Il picco delle diagnosi nel mondo si è raggiunto nel 1997 con 2,9 milioni di nuove infezioni fino al 2019 quando si è quasi dimezzato il dato con 1,7 milioni di nuove infezioni. La lotta non si ferma e non può fermarsi. Le azioni intraprese sono molte, oggi UNAIDS è diretta da una donna ugandese, l’ingegnere aeronautico Winifred Byanyima con un precedente incarico a Oxfam International.
Il progresso non si ferma e viaggia sui binari della corretta informazione, dell’attenzione dedicata a queste tematiche, della ricerca scientifica sempre più veloce.
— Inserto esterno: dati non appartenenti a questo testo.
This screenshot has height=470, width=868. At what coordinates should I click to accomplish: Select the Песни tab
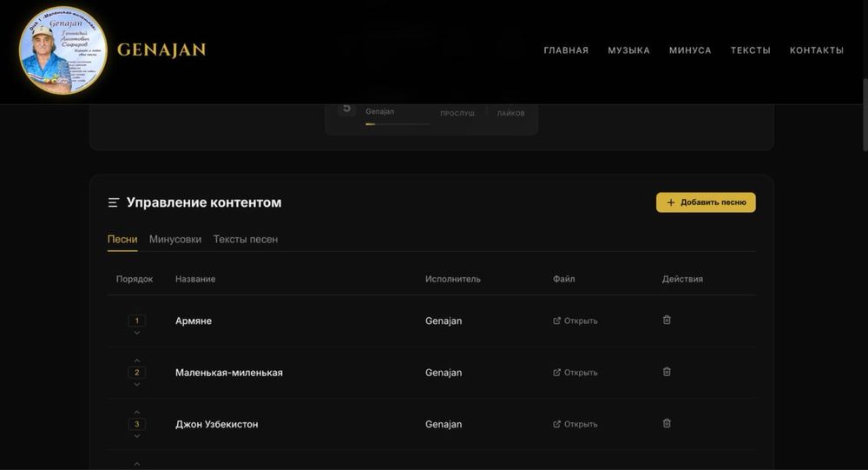click(122, 239)
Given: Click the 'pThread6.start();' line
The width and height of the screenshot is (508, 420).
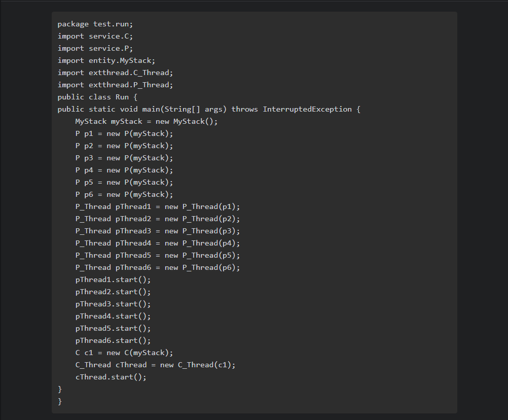Looking at the screenshot, I should pos(113,340).
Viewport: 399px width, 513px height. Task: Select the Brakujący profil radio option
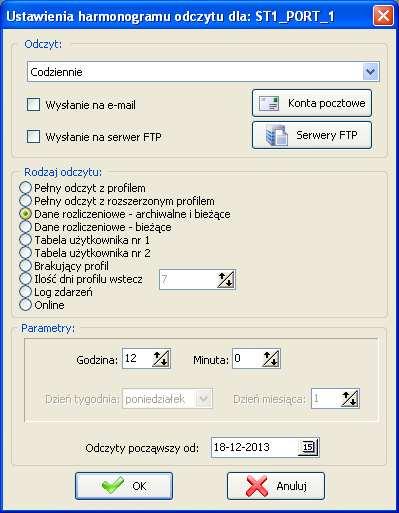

In Italia la società civile è in fermento in questo senso, molte sono le associazioni che svolgono un lavoro importante nell’ambito: LILA (Lega italiana per la lotta contro l’AIDS), PLUS persone LGBT+ sieropositive a Bologna, NPS Italia onlus (Network pazienti sieropositivi), Arcigay, Associazione e Fondazione Nadir Onlus, CICA (Coordinamento Italiano Case Alloggio) e la lista continua.
Per il primo dicembre 2020 – e a proposito di visibilità delle persone con HIV nello spazio pubblico – Paolo ha lanciato assieme a PLUS Onlus e Conigli Bianchi un evento/azione con l’hashtag #HIVisible – 2gether – World Aids Day 2020 che sosteniamo, sicuri di aver dato spazio a una voce di liberazione:
“Credo che i movimenti di liberazione nati da creazioni individuali possano crescere, esprimersi e guadagnare di senso solo quando si trasformano e ramificano, permettendo ad altre voci e racconti di venire alla luce. Grazie per questa opportunità, che colgo con amore e con orgoglio – Paolo.”